§ PROMPT: Since pictures are not part of the copy, please output only the lines from the one with "Where should I" through the end of the data below, exactly as written.

■ ■ ■

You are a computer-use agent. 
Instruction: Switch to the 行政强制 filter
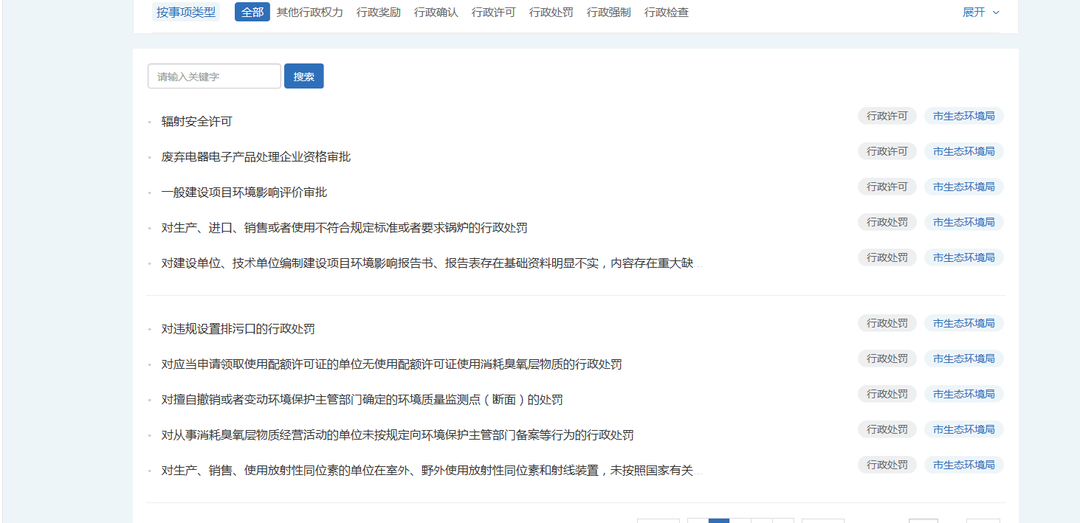tap(608, 12)
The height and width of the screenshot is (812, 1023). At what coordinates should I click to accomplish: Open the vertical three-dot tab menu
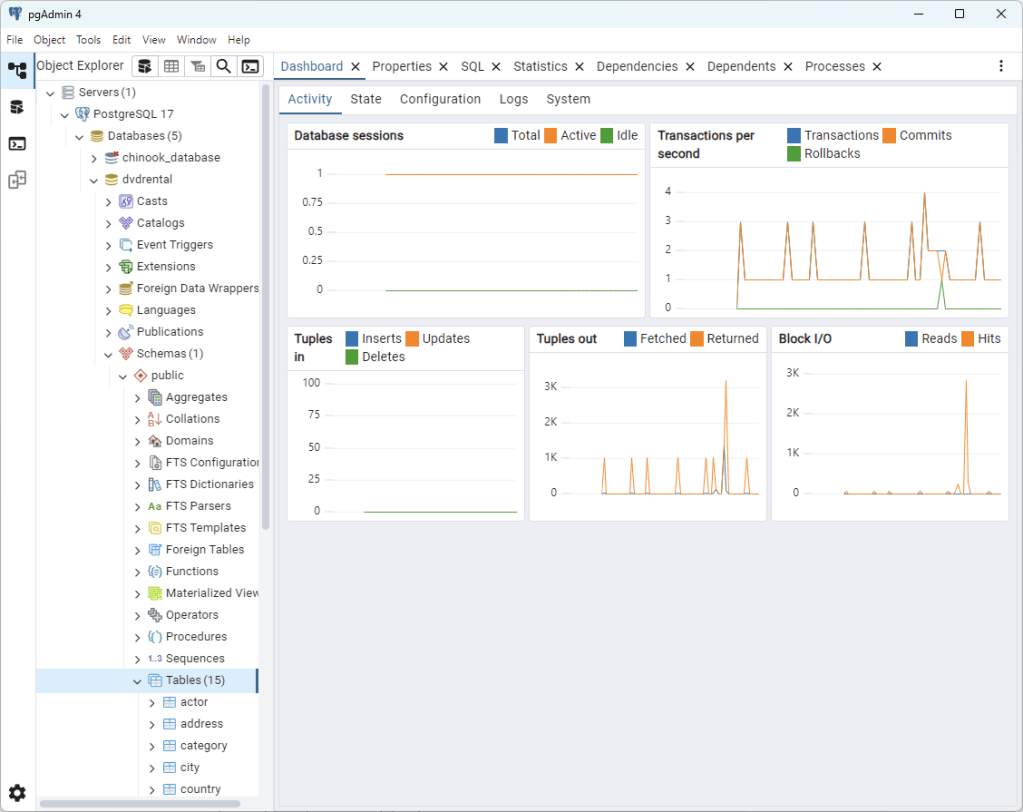(1001, 66)
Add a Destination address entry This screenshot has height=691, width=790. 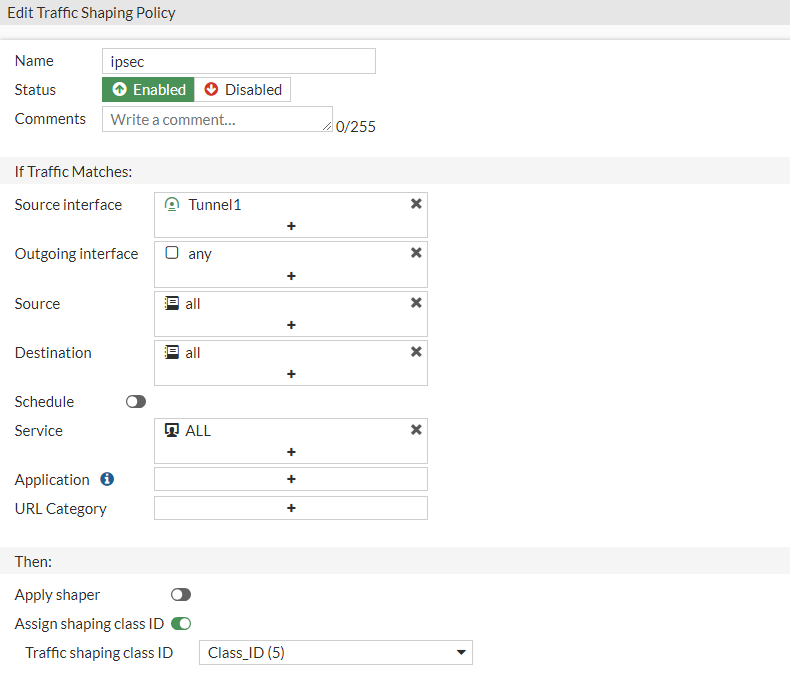tap(291, 374)
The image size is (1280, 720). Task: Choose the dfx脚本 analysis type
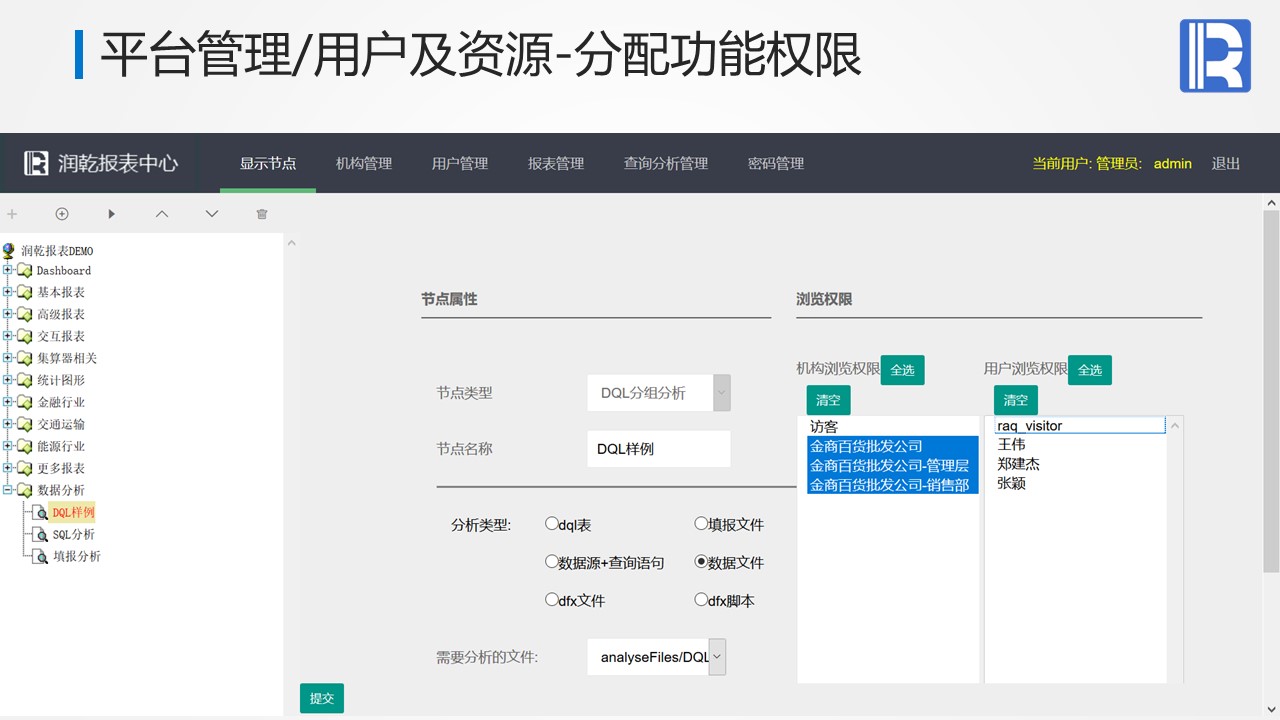[701, 600]

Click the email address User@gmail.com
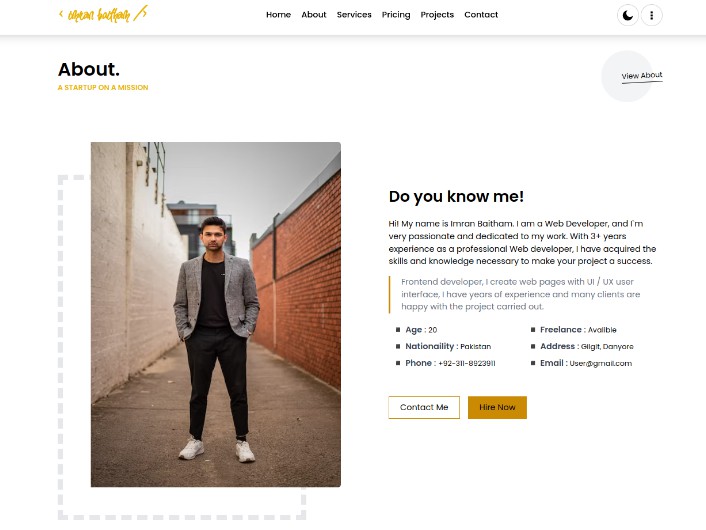coord(600,363)
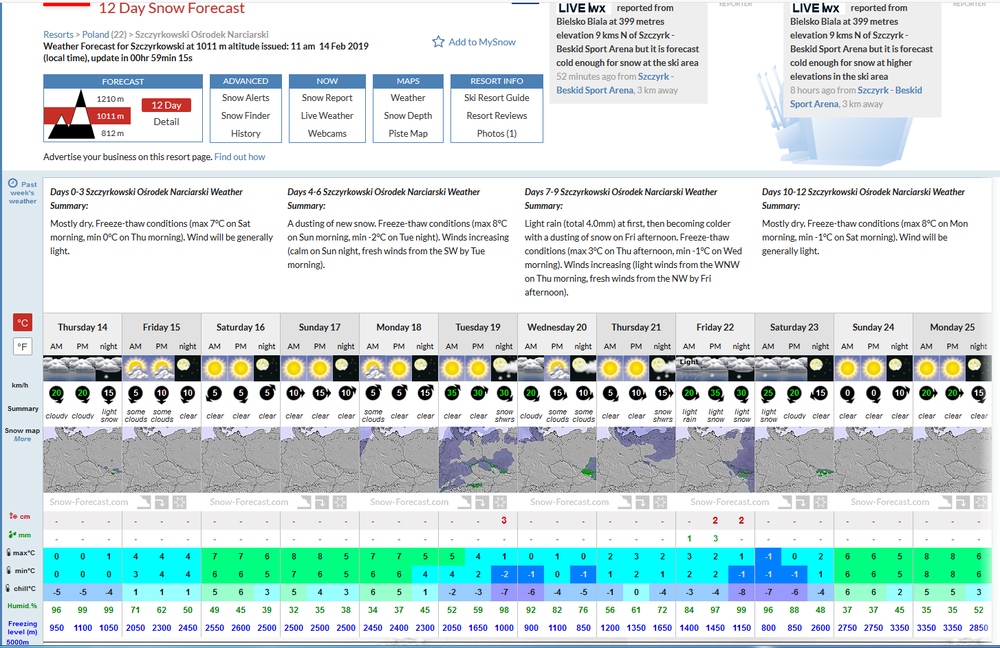Select the 812 m base elevation
1000x648 pixels.
112,133
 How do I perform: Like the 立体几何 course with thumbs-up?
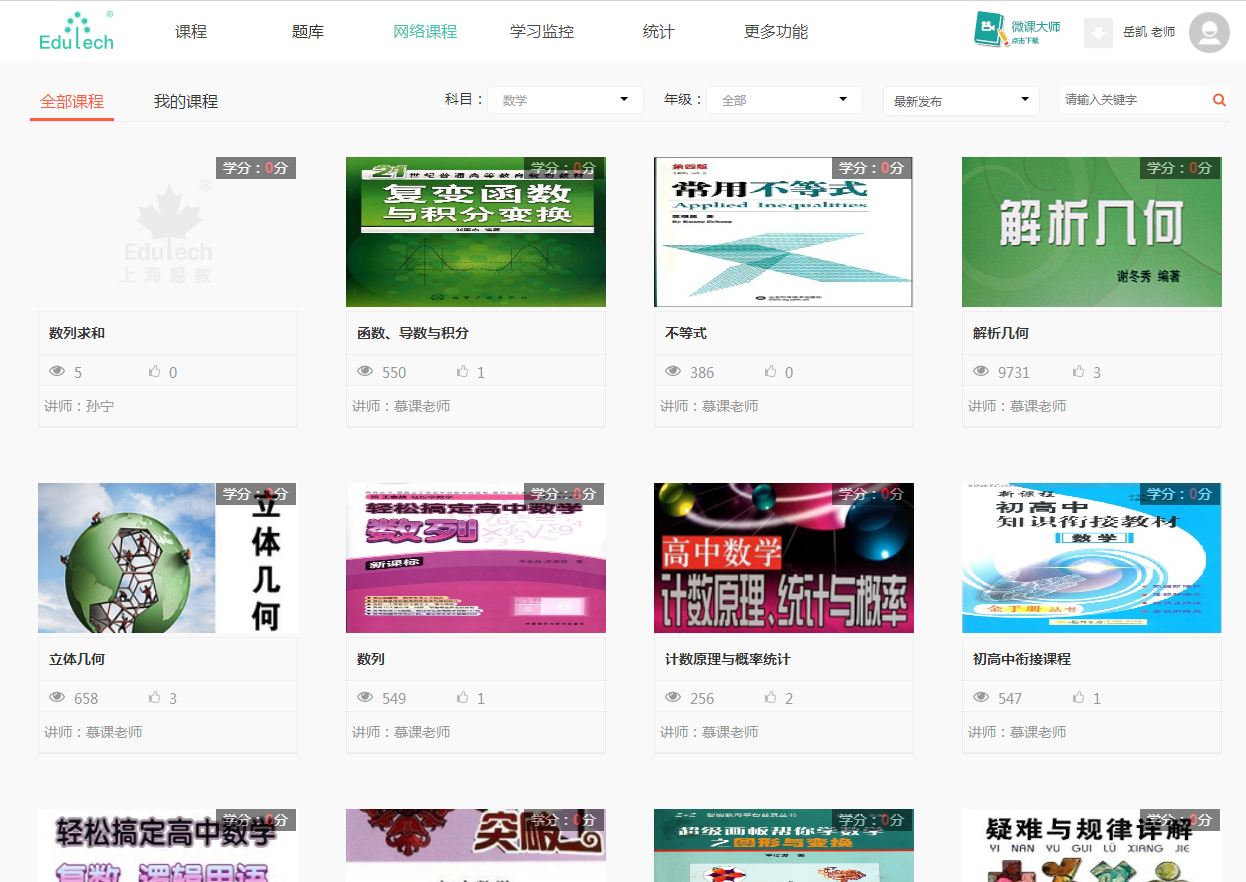(155, 697)
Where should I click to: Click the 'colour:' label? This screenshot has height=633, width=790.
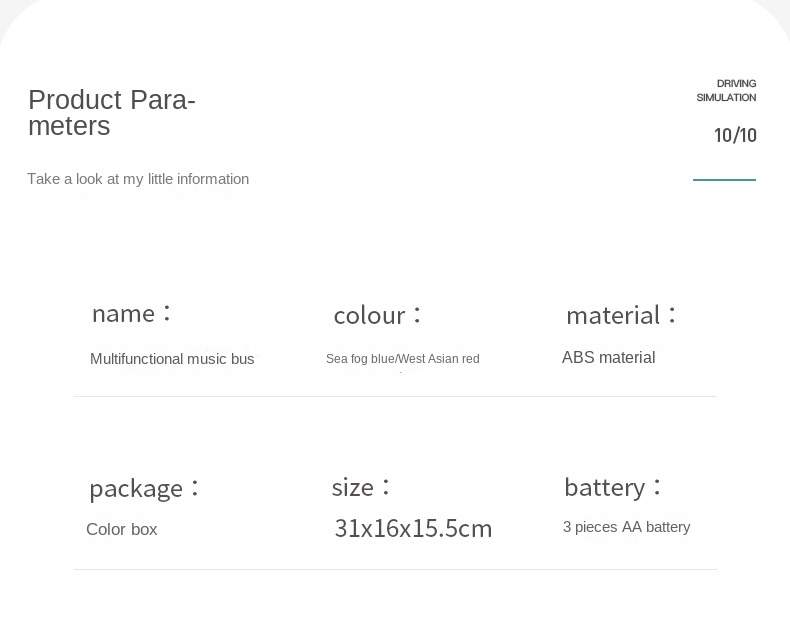click(x=378, y=315)
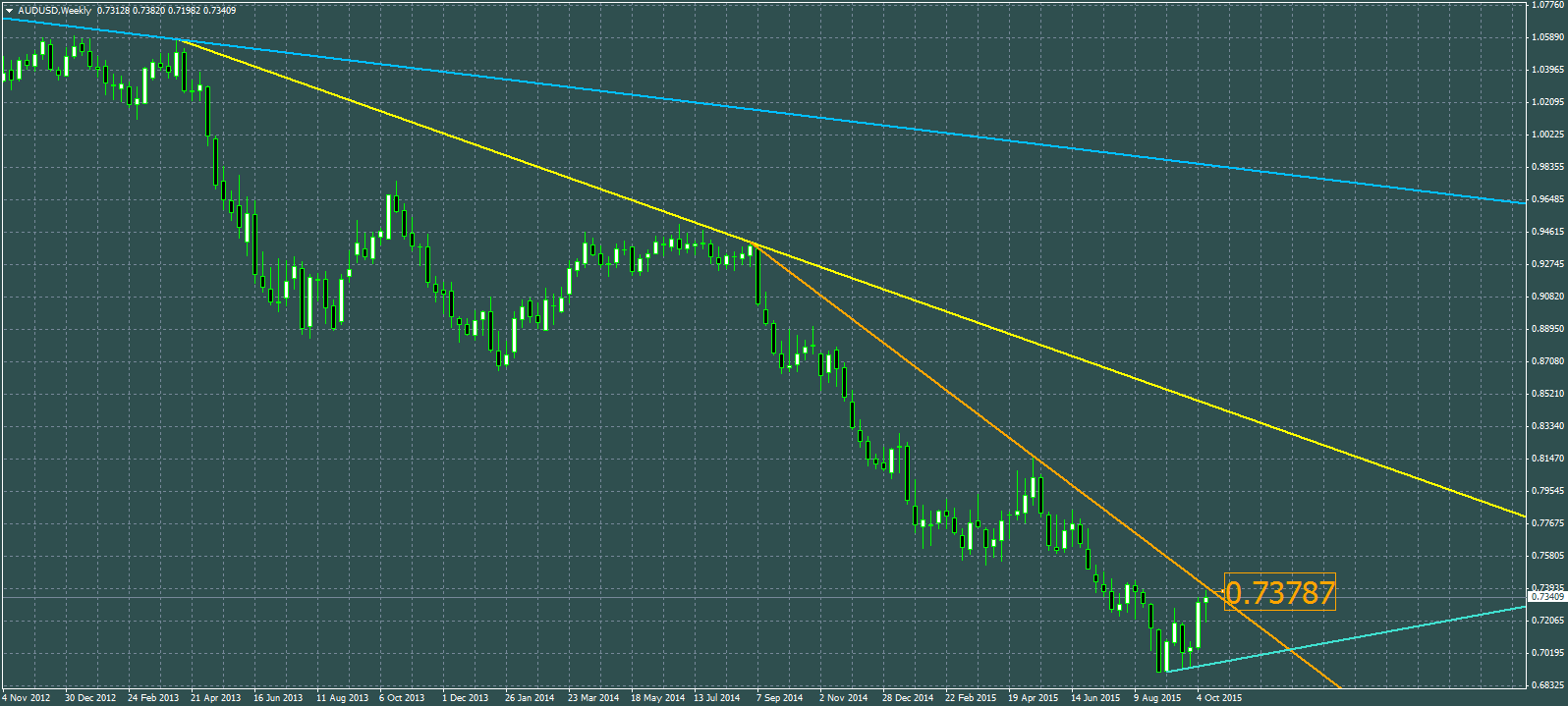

■ ■ ■

§ OUTPUT:
Where should I click to: Click the 'colour:' label? This screenshot has height=633, width=790.
click(x=378, y=315)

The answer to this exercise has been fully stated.